That Ringing In My Ear — That Hissing, Whistling, Pulsating Tone …It’s called tinnitus, and for some, it’s a debilitating experience.
Although bothersome, tinnitus usually isn’t a sign of something serious. Although it can worsen with age, for many people, tinnitus can improve with treatment. Treating an identified underlying cause sometimes helps. Other treatments reduce or mask the noise, making tinnitus less noticeable.
Though the common misconception about tinnitus is that it’s a disease, tinnitus is actually a medical condition characterized by persistent ringing in one or both ears that can only be heard by the affected individual.
Age-related hearing Loss
For many people, hearing worsens with age, usually starting around age 60. Hearing loss can cause tinnitus. The medical term for this type of hearing loss is presbycusis.
Exposure to loud noise
Loud noises, such as those from heavy equipment, chain saws and firearms, are common sources of noise-related hearing loss. Tinnitus caused by short-term exposure, such as attending a loud concert, usually goes away; long-term exposure to loud sound can cause permanent damage.
Earwax protects your ear canal by trapping dirt and slowing the growth of bacteria. When too much earwax accumulates, it becomes too hard to wash away naturally, causing hearing loss or irritation of the eardrum, which can lead to tinnitus.
Ear bone changes
Stiffening of the bones in your middle ear (otosclerosis) may affect your hearing and cause tinnitus. This condition, caused by abnormal bone growth, tends to run in families.
Innitus can be an early indicator of Meniere’s disease, an inner ear disorder that may be caused by abnormal inner ear fluid pressure.

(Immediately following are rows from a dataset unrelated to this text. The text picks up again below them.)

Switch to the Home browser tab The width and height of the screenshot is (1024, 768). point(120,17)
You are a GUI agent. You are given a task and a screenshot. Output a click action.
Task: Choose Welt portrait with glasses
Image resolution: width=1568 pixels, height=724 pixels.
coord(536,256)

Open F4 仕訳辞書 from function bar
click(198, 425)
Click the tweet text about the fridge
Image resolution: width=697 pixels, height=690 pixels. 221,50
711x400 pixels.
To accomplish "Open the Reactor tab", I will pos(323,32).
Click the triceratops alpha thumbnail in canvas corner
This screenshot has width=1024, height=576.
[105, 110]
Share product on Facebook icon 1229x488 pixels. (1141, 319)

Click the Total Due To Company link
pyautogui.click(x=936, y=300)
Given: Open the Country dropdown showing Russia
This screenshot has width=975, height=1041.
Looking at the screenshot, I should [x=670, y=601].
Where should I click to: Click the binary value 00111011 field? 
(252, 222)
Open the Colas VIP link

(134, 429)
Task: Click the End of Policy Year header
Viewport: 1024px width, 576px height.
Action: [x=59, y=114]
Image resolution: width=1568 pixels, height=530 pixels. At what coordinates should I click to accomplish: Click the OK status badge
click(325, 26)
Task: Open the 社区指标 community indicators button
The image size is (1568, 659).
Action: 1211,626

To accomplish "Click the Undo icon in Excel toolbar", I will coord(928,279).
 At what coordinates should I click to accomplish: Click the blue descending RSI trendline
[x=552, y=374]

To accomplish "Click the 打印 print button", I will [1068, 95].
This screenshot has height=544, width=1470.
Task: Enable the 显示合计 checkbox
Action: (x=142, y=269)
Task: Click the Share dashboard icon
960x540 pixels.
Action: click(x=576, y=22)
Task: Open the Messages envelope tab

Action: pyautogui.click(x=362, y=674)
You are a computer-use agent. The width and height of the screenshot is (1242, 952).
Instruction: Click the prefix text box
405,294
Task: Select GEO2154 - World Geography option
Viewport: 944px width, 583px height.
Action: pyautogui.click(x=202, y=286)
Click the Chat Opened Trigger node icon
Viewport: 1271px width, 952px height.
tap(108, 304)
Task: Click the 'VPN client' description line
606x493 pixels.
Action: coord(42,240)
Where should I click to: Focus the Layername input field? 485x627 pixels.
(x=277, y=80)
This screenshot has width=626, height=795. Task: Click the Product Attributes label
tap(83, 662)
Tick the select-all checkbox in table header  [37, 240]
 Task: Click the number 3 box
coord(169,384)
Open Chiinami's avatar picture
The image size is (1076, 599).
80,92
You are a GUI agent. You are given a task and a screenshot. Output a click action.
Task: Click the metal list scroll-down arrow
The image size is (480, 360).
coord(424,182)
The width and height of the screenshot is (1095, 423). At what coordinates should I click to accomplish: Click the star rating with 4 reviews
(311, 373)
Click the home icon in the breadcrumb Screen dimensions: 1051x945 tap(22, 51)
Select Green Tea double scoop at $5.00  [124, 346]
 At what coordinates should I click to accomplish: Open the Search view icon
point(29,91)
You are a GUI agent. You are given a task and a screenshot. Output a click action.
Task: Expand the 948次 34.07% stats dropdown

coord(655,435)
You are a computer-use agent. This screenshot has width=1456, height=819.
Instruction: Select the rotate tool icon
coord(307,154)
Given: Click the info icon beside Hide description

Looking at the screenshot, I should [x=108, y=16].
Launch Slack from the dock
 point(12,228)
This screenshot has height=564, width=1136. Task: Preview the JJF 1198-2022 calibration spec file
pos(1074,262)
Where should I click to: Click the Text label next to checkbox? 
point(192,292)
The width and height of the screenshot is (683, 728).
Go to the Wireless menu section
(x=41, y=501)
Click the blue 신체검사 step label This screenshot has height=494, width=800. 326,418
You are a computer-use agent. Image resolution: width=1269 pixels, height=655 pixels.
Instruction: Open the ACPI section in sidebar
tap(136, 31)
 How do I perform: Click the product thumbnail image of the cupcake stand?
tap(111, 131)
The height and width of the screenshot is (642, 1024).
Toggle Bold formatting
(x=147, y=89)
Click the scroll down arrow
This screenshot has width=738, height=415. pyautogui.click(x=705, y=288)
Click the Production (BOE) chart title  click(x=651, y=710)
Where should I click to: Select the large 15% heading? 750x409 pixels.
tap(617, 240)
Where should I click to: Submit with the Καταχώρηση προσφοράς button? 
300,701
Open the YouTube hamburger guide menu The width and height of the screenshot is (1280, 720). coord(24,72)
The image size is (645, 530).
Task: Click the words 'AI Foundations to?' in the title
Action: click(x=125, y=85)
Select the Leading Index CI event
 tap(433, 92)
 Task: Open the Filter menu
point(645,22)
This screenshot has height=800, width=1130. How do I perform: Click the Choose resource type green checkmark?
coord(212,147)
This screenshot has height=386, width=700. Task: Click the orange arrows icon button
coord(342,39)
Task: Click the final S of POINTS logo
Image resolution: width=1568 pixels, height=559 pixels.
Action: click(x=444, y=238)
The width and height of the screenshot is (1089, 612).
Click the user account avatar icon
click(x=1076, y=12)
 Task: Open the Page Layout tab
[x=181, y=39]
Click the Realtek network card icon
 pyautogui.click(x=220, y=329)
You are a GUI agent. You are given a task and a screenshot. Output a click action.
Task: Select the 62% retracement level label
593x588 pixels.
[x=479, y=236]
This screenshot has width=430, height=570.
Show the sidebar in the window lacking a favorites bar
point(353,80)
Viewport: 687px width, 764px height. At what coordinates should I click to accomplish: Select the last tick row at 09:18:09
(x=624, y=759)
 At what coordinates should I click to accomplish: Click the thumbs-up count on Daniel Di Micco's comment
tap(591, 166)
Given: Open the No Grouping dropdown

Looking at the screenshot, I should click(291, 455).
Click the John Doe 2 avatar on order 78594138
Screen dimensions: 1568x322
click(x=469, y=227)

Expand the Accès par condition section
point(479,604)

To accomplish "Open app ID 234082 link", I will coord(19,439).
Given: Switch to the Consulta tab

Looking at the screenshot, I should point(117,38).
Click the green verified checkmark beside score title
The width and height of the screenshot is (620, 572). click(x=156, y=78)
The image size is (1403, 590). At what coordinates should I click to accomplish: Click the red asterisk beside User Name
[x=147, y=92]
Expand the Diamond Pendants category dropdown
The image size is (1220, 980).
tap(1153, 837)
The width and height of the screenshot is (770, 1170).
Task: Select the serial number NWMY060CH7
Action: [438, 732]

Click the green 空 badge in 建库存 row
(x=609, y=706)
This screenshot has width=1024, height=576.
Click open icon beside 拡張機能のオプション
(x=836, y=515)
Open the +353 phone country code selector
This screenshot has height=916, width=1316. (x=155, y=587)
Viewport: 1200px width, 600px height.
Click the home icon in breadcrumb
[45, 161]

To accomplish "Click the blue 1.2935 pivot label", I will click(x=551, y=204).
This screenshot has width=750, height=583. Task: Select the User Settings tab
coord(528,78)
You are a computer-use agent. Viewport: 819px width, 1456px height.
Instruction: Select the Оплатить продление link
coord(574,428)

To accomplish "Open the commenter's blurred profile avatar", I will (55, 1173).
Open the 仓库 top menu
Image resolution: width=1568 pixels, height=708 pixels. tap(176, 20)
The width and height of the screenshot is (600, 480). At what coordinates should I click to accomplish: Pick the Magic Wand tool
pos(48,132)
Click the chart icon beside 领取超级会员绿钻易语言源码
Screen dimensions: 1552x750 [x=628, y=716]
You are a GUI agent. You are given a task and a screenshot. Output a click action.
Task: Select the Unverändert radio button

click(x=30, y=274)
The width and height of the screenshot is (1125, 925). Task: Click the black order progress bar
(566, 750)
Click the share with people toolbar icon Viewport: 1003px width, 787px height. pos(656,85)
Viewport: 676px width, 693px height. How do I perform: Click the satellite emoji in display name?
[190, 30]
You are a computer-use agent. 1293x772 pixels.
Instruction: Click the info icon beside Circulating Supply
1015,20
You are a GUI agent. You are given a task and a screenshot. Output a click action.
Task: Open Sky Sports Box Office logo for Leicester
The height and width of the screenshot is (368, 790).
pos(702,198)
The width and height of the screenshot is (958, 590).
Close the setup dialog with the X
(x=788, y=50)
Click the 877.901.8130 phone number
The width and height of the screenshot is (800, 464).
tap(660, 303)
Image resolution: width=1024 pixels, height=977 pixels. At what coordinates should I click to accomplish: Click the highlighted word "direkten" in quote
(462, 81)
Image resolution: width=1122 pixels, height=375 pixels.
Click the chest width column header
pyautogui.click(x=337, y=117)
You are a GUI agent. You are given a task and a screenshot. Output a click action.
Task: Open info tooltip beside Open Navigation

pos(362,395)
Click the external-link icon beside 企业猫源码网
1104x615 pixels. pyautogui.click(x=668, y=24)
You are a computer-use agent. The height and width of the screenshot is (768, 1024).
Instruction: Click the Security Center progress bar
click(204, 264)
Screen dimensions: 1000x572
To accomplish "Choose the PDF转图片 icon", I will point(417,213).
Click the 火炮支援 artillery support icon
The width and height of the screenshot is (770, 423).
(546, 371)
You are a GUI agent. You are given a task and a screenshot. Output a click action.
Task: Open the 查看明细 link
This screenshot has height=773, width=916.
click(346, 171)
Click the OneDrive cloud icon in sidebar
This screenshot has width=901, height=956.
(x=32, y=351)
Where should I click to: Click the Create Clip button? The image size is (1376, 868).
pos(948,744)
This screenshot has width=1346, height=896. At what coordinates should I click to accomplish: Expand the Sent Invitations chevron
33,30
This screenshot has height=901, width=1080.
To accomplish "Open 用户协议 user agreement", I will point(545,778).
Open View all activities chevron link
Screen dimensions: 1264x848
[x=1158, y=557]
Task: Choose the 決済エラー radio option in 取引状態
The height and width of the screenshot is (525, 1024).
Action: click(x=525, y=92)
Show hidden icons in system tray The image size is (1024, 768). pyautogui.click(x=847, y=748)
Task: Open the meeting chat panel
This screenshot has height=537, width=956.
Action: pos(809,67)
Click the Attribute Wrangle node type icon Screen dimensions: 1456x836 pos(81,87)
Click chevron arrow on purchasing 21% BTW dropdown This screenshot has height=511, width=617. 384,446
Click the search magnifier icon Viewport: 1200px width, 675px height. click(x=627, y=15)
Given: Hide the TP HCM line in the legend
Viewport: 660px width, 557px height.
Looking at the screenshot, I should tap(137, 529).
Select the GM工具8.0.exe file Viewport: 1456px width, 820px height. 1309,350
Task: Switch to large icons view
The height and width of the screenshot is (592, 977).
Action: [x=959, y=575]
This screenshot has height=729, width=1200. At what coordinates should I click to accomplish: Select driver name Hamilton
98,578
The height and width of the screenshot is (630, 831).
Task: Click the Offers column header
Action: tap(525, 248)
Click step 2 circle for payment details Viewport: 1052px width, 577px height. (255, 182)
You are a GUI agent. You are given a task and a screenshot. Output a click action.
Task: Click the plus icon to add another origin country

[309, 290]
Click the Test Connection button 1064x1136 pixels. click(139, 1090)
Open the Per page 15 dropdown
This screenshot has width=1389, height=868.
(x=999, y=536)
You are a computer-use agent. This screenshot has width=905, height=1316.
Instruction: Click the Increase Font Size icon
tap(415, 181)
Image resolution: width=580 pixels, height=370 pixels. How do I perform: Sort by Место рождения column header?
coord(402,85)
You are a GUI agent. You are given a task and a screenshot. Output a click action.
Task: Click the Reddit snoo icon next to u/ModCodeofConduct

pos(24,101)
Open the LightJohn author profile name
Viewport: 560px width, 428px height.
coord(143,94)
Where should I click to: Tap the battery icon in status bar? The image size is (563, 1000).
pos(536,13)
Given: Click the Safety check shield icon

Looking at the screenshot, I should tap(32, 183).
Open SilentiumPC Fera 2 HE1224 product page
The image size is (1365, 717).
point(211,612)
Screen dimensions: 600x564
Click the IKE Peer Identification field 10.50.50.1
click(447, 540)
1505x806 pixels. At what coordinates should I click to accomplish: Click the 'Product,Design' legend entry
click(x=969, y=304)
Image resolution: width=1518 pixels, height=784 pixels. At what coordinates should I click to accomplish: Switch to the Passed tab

Problems with the temporomandibular joint, the joint on each side of your head in front of your ears, where your lower jawbone meets your skull, can cause tinnitus.
Head or neck injuries
Head or neck trauma can affect the inner ear, hearing nerves or brain function linked to hearing. Such injuries generally cause tinnitus in only one ear.
This noncancerous (benign) tumor develops on the cranial nerve that runs from your brain to your inner ear and controls balance and hearing. Also called vestibular schwannoma, this condition generally causes tinnitus in only one ear.